(Task to complete)
Could you set down every entry exactly as it stands, without the images?

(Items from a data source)
=======

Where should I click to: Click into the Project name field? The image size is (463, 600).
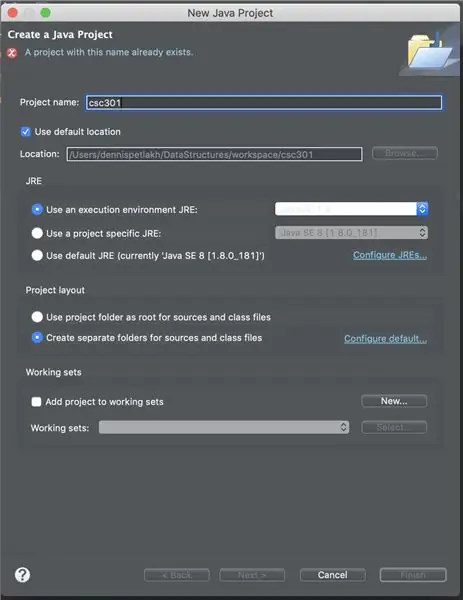click(264, 103)
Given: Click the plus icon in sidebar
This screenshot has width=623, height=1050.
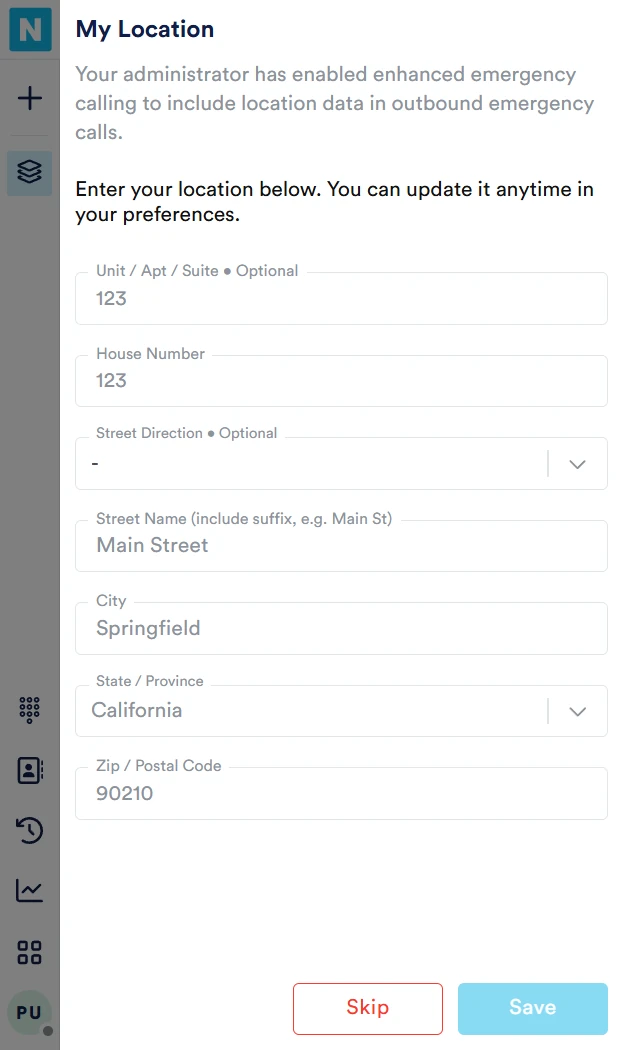Looking at the screenshot, I should pyautogui.click(x=30, y=98).
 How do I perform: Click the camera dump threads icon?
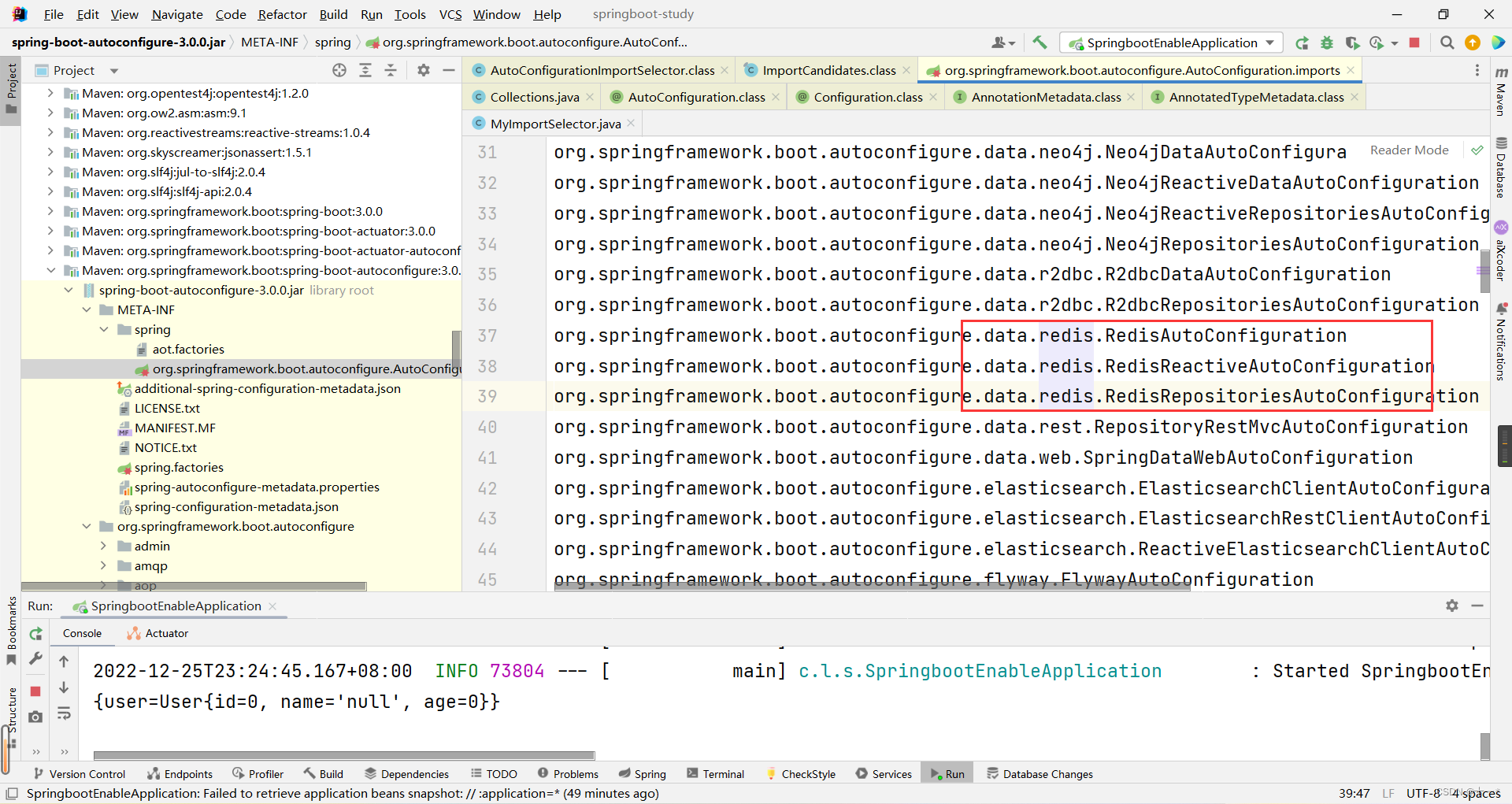[x=36, y=717]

=======

(Solution to this exercise)
Where should I click to: Click into the Project name field? The image size is (463, 600).
click(264, 103)
Given: Click the plus icon in sidebar
This screenshot has width=623, height=1050.
Looking at the screenshot, I should pyautogui.click(x=30, y=98).
 How do I perform: Click the camera dump threads icon?
[x=36, y=717]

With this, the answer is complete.